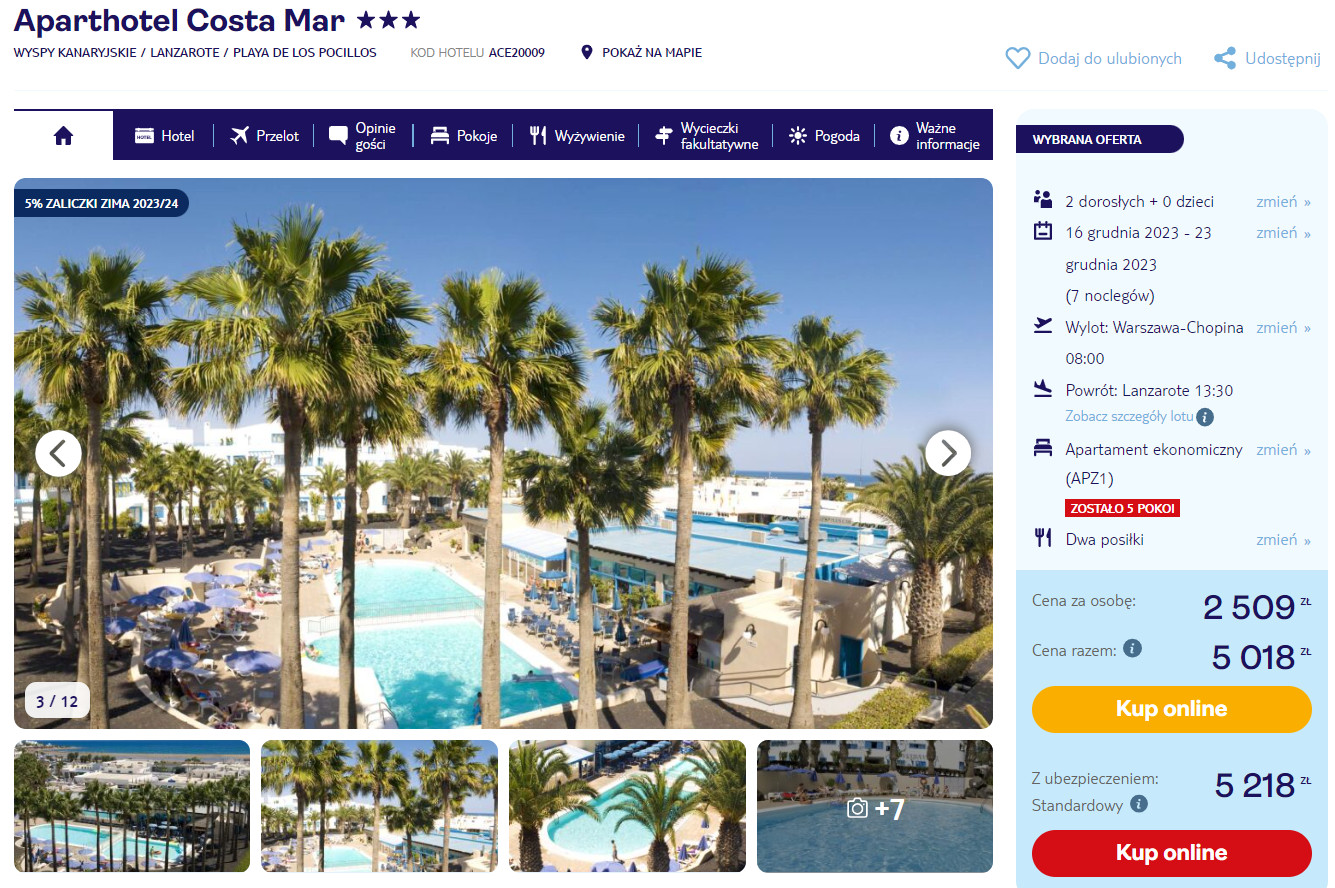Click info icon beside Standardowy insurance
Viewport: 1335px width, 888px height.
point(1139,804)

# # # #

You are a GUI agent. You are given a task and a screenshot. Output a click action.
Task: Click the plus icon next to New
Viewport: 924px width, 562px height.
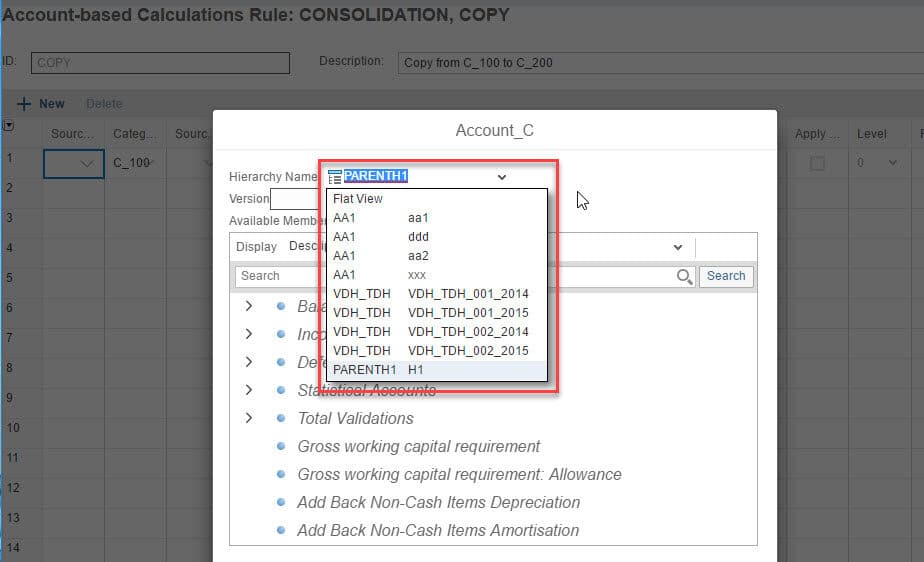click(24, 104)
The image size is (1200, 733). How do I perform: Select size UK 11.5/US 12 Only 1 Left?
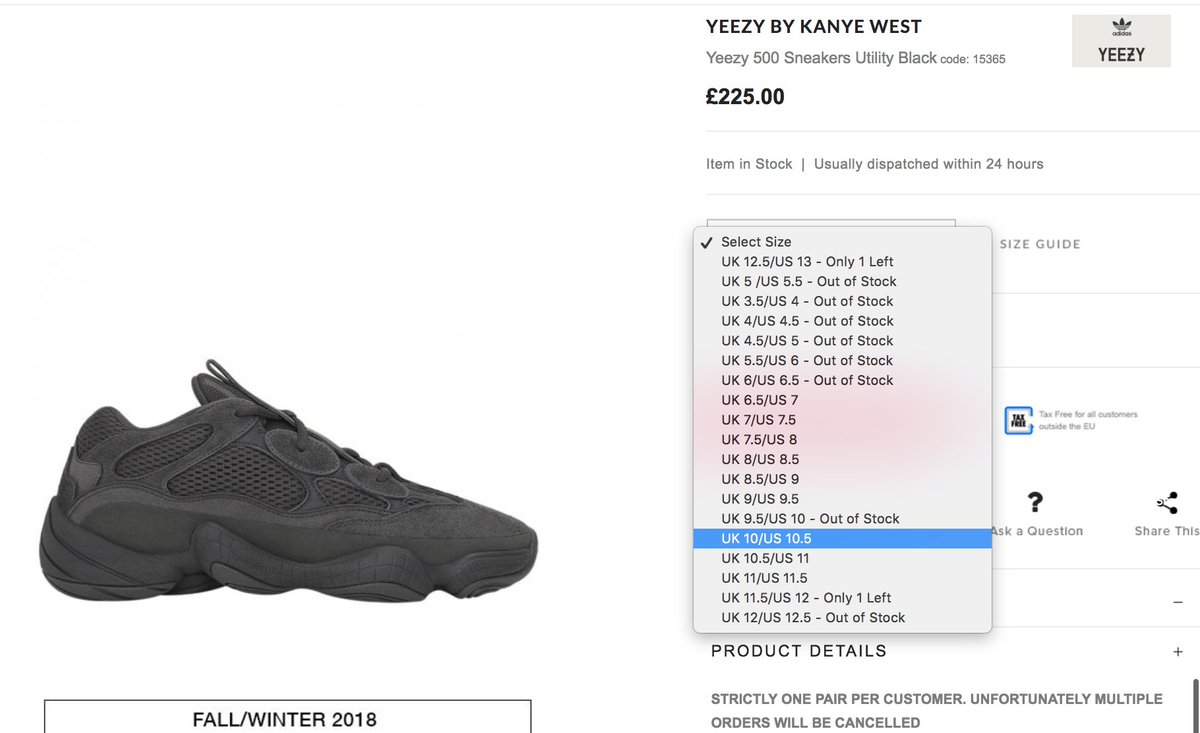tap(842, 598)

# # # #

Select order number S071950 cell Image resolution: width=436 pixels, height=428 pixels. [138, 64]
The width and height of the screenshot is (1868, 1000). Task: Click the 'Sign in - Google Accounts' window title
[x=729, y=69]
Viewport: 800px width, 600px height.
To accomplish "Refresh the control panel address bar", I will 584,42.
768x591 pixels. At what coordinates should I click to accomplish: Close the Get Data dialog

# # # #

#### [ABOUT THIS TASK]
Could you retype exactly the lines above, starting at the line that contains "The width and" and ending at the line that contains "768x591 pixels. At", and nothing more?

#### [ANSWER SPACE]
The width and height of the screenshot is (1868, 1000). Task: Click the 'Sign in - Google Accounts' window title
[x=729, y=69]
Viewport: 800px width, 600px height.
To accomplish "Refresh the control panel address bar", I will 584,42.
768x591 pixels. At what coordinates should I click to accomplish: Close the Get Data dialog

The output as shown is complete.